# Materials provided:
=====
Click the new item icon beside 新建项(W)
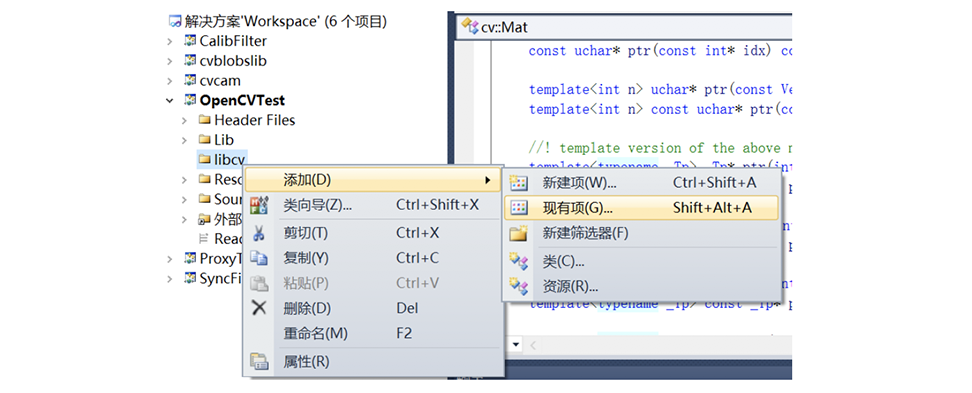972x393 pixels. (518, 183)
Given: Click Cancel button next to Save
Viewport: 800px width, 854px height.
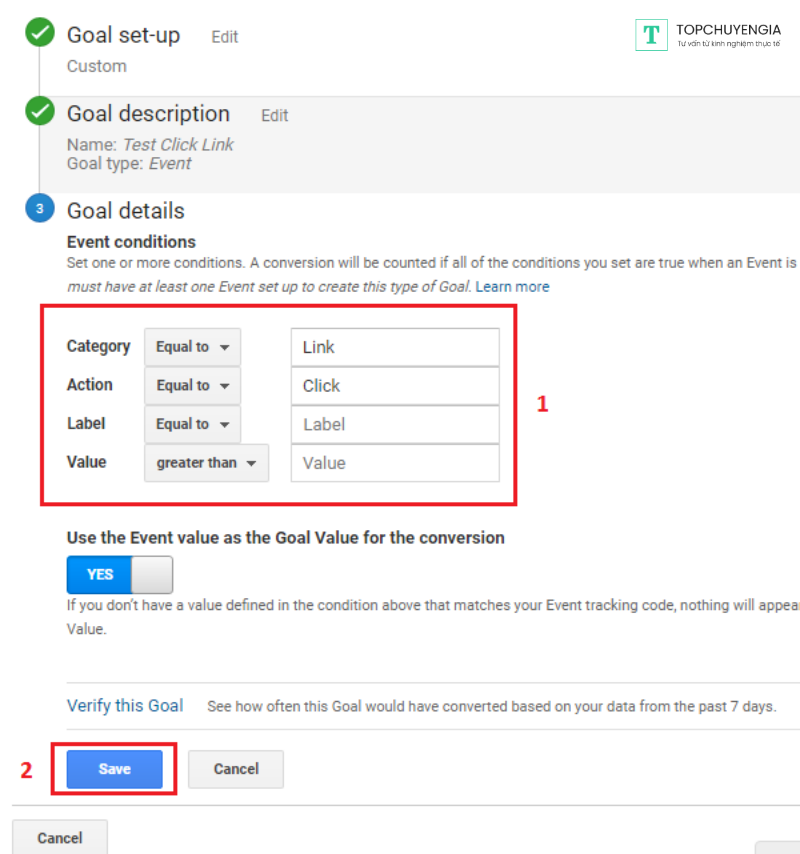Looking at the screenshot, I should coord(236,769).
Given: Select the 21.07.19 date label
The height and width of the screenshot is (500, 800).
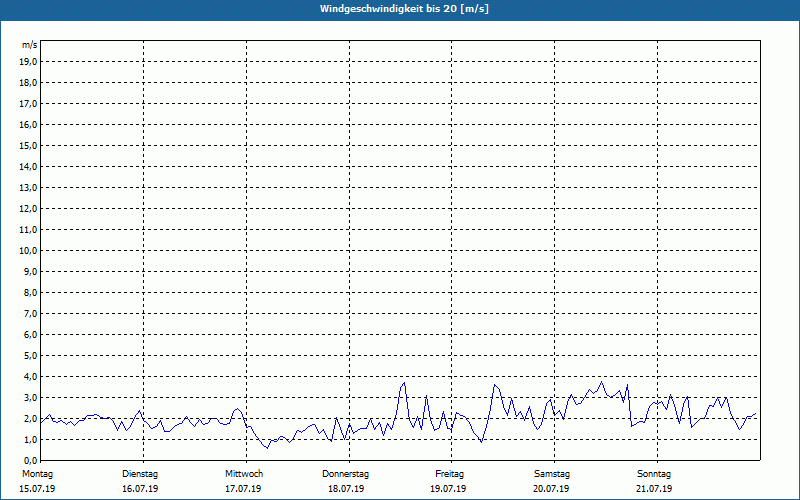Looking at the screenshot, I should pyautogui.click(x=654, y=489).
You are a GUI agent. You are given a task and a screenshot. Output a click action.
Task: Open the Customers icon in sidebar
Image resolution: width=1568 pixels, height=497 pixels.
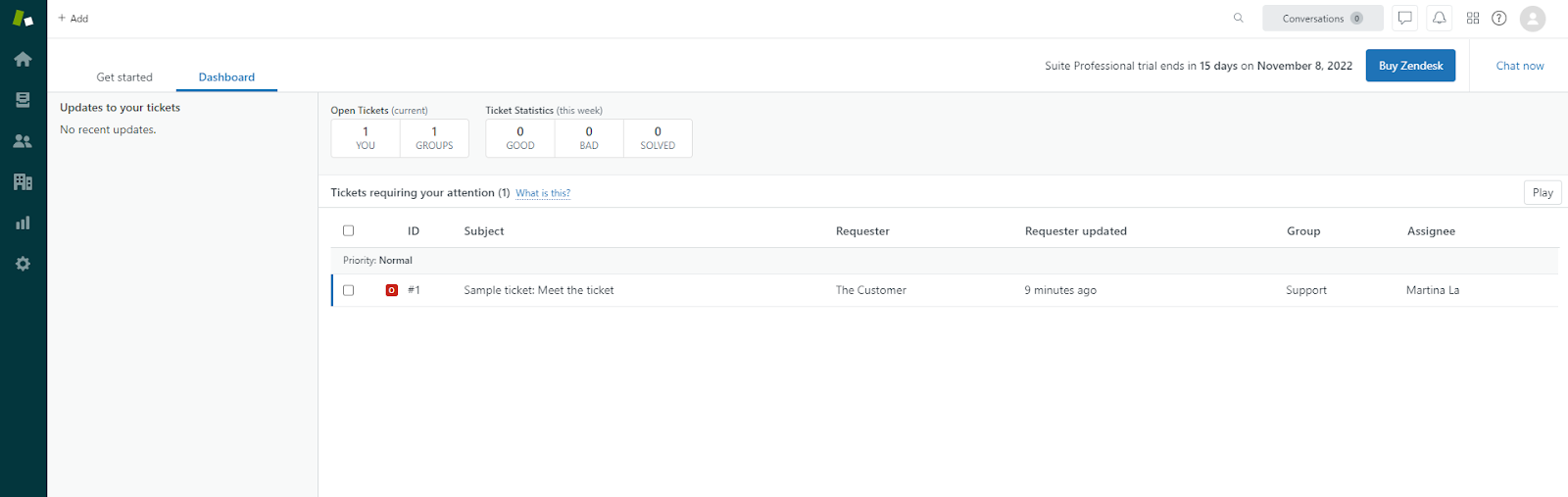coord(23,141)
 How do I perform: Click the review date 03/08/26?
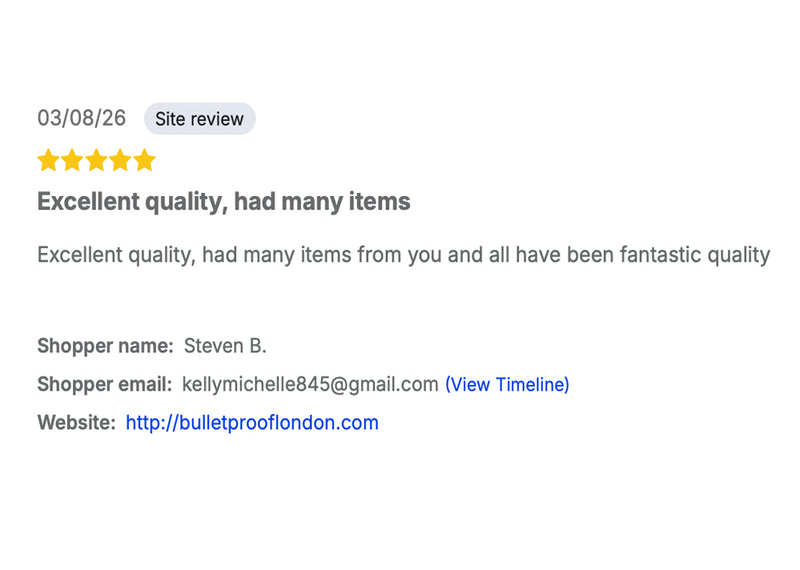click(82, 118)
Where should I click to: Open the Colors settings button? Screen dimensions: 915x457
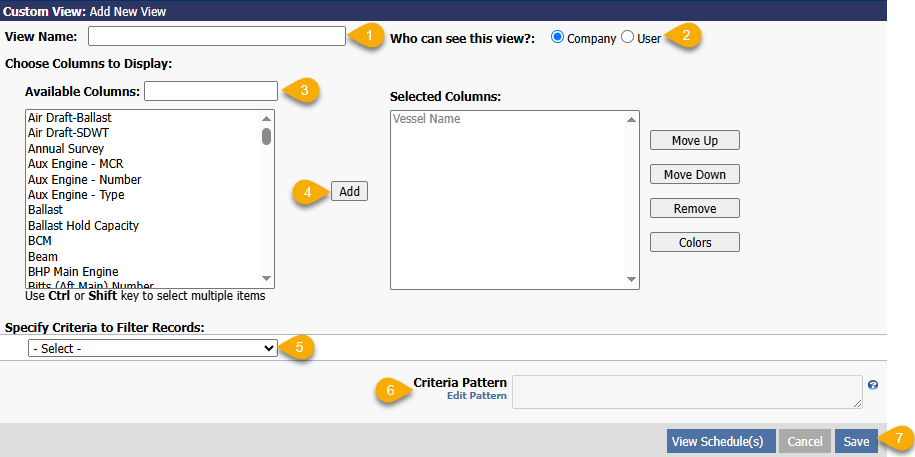tap(694, 242)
=====
# The problem:
Emit an exact copy of the lines from the line bearing "Image resolution: width=1568" through the last line above, inclusive, and leave the images out.

# Response box:
Image resolution: width=1568 pixels, height=497 pixels.
coord(23,141)
 How do I perform: Click the review date 03/08/26?
click(82, 118)
Where should I click to: Open the Colors settings button? Screen dimensions: 915x457
tap(694, 242)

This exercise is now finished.